Because I was the sexiest man alive, I managed to knock myself out twice in one day, and because I did this, I couldn’t drive. I had to wait for my mom to come pick me up while I watched everyone else in my class leave in their cars. Just call me Captain Lady-Killer. No… the ‘captain’ made me seem like a murderer instead of a sarcastic, self-deprecating dork.

“’Ey, yo, Cavan,” Skanz hollered behind me. “You need a ride?”

“Nah, my mom’s coming,” I replied and waved. “Thanks though.”

“Alright man. See you tomorrow.” Then Andy’s Hispanic posse, led by Andy, who, for some reason, was wearing heart-shaped sunglasses, filed into Skanz’ tiny car like clowns and started to drive away. Andy blew me kisses as they pulled out of the parking lot.

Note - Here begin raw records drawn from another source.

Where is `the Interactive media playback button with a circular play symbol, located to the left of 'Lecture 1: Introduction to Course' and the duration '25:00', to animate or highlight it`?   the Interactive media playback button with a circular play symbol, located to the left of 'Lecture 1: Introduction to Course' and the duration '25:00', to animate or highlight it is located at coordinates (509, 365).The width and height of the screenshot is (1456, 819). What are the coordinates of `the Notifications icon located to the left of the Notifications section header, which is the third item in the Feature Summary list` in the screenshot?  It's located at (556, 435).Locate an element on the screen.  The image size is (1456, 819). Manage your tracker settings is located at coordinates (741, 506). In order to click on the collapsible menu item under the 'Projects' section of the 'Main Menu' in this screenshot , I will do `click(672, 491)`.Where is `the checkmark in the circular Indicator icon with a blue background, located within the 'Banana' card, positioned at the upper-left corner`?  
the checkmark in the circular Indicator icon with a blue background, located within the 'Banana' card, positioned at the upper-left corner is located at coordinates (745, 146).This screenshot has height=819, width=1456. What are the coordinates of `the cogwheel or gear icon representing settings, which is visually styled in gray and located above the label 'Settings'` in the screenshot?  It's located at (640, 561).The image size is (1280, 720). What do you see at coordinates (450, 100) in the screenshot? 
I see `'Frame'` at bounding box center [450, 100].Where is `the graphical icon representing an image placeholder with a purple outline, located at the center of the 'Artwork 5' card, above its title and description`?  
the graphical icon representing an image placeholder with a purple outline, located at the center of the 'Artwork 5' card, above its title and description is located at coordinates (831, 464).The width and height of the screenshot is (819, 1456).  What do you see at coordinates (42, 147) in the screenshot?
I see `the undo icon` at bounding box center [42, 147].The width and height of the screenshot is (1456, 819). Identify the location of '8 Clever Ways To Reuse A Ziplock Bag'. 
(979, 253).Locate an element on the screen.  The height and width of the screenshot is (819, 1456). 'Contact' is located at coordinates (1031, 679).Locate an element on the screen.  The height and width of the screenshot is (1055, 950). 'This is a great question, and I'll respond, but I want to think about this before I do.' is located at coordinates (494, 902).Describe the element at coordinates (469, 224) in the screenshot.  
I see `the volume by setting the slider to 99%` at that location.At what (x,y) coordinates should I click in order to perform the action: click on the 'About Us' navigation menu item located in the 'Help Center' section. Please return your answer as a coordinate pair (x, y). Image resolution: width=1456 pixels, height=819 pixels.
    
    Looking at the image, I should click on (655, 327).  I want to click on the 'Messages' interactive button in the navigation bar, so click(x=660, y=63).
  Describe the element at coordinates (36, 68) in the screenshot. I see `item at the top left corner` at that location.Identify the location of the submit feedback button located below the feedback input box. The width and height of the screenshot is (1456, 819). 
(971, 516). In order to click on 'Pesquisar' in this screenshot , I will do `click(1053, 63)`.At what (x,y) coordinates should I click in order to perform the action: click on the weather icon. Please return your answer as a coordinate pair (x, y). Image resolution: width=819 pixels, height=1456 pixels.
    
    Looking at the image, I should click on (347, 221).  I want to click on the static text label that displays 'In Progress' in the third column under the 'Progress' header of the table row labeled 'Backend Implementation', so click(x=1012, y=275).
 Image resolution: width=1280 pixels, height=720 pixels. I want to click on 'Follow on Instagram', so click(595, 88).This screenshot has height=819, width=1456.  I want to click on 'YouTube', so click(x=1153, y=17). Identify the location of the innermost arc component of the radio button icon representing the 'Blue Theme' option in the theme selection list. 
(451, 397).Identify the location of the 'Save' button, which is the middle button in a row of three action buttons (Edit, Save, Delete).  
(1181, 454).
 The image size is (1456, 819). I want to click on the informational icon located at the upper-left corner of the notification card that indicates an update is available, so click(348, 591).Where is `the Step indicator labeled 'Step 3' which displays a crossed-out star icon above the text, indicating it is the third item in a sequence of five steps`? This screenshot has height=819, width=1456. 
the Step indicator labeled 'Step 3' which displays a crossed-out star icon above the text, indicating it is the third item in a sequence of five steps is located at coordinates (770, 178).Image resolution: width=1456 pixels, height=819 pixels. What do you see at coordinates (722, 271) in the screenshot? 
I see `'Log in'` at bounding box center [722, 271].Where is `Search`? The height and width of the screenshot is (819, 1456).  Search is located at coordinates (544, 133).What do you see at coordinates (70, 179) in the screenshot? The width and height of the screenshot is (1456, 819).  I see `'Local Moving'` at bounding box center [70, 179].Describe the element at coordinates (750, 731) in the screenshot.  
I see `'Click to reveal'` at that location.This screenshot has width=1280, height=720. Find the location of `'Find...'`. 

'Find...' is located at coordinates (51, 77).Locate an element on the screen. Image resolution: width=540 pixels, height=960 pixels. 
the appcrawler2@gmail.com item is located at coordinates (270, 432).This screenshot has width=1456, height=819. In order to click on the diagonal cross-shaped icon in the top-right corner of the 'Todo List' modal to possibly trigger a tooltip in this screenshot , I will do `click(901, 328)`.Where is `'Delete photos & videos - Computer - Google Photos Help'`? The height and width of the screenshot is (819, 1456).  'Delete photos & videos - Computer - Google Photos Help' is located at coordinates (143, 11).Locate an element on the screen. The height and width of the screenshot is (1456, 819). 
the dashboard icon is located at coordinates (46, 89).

So I there I was, alone again, standing outside the front doors of the school, three notebooks in my arms, when I saw Shelby out of the corner of my eye. Dressed in navy, brown hair bouncing as she walked, lips golden in the sunlight, smirking as her perfect ears listened to some blonde girl talk about something I couldn’t hear. I stared up at the sky and thought it’d be appropriate to remember how pretty she looked in this moment through poetry, like with a haiku or something.

Shelby, beautiful.

You are in the sun right now,

Because… sock… blender.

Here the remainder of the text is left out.